Using OWL reasoning to support the generation of novel gene sets for enrichment analysis.
Journal:
Journal of biomedical semantics
Published Date:
Feb 14, 2018
Abstract
BACKGROUND: The Gene Ontology (GO) consists of over 40,000 terms for biological processes, cell components and gene product activities linked into a graph structure by over 90,000 relationships. It has been used to annotate the functions and cellular locations of several million gene products. The graph structure is used by a variety of tools to group annotated genes into sets whose products share function or location. These gene sets are widely used to interpret the results of genomics experiments by assessing which sets are significantly over- or under-represented in results lists. F Hoffmann-La Roche Ltd. has developed a bespoke, manually maintained controlled vocabulary (RCV) for use in over-representation analysis.
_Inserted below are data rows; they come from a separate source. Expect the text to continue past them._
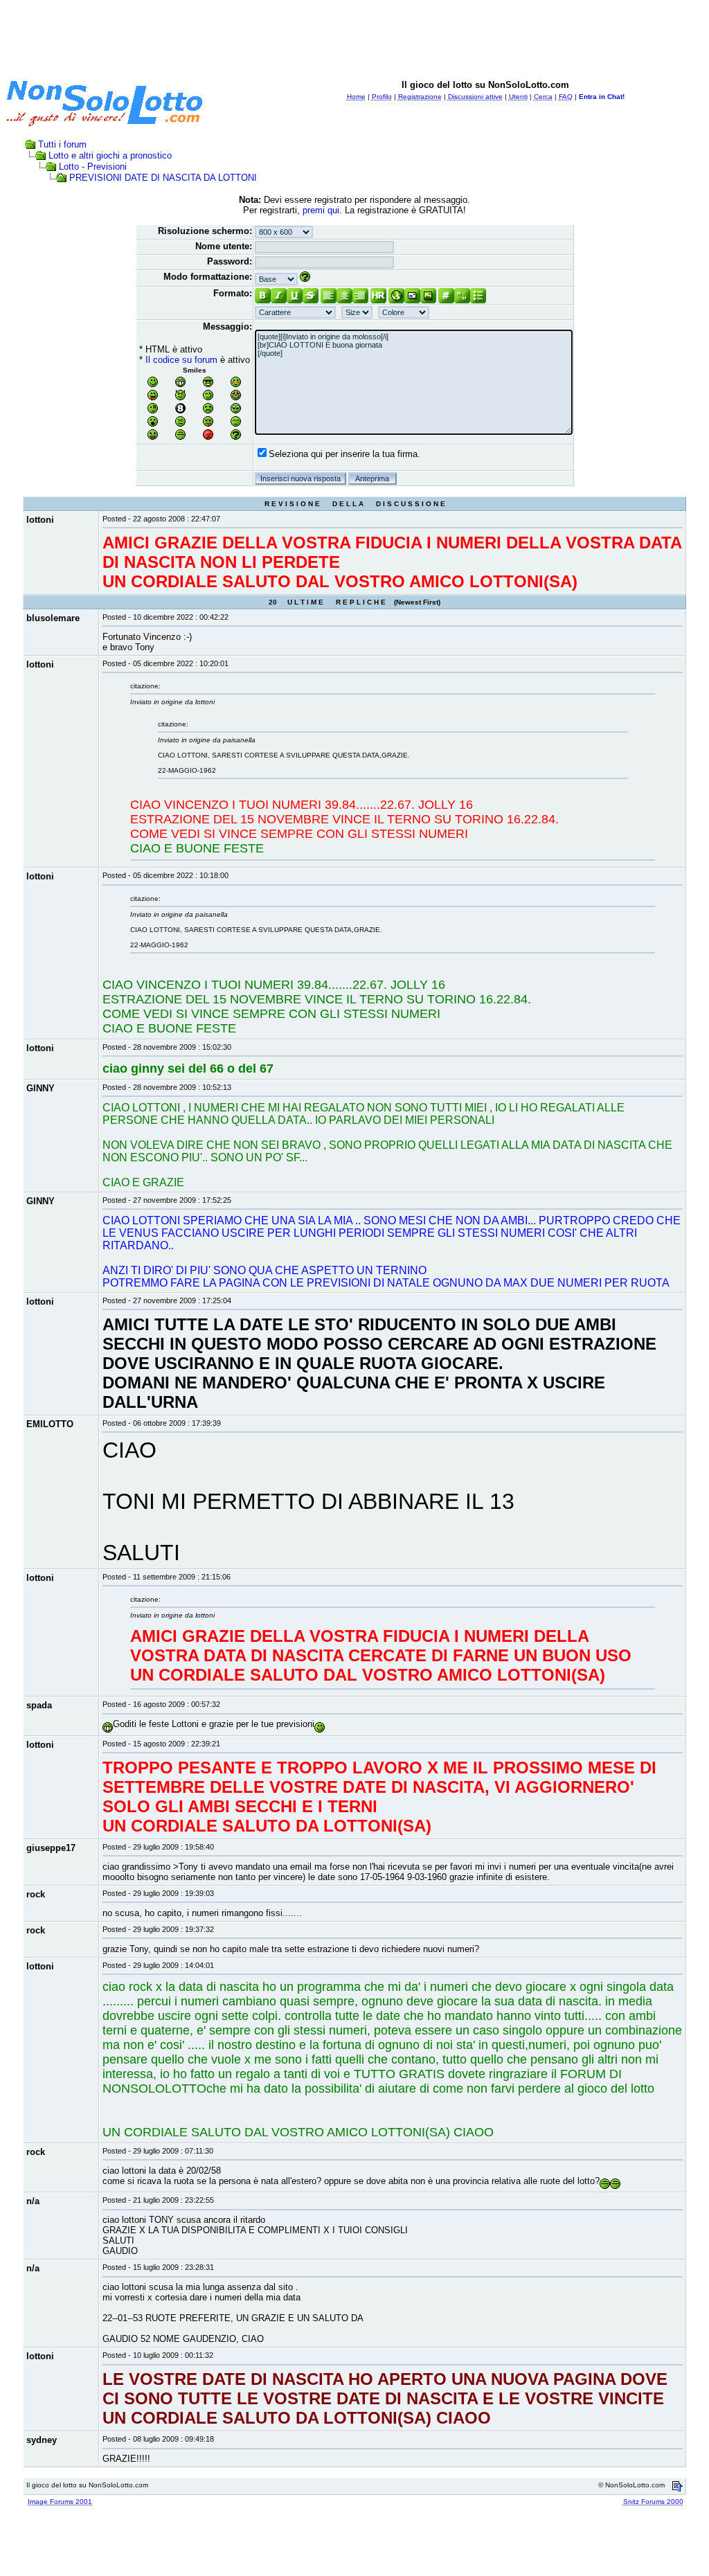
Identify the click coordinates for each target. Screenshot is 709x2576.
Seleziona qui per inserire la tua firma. (344, 454)
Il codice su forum (181, 360)
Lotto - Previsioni (93, 166)
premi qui (321, 210)
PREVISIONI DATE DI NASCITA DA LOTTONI (163, 177)
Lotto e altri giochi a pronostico (110, 155)
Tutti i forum (62, 144)
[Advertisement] (354, 37)
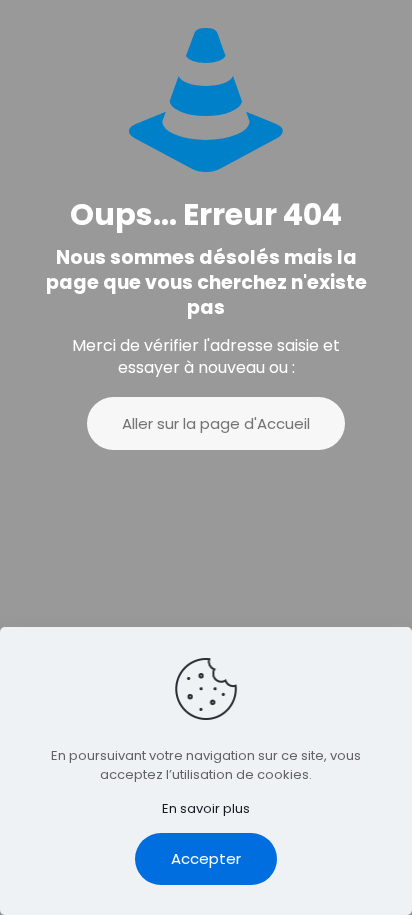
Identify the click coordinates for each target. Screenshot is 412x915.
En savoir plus (206, 808)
Many terms in this vocabulary group GO terms in novel ways that cannot easily be derived using the graph structure of the GO. For example, some RCV terms group GO terms by the cell, chemical or tissue type they refer to. Recent improvements in the content and formal structure of the GO make it possible to use logical queries in Web Ontology Language (OWL) to automatically map these cross-cutting classifications to sets of GO terms. We used this approach to automate mapping between RCV and GO, largely replacing the increasingly unsustainable manual mapping process. We then tested the utility of the resulting groupings for over-representation analysis.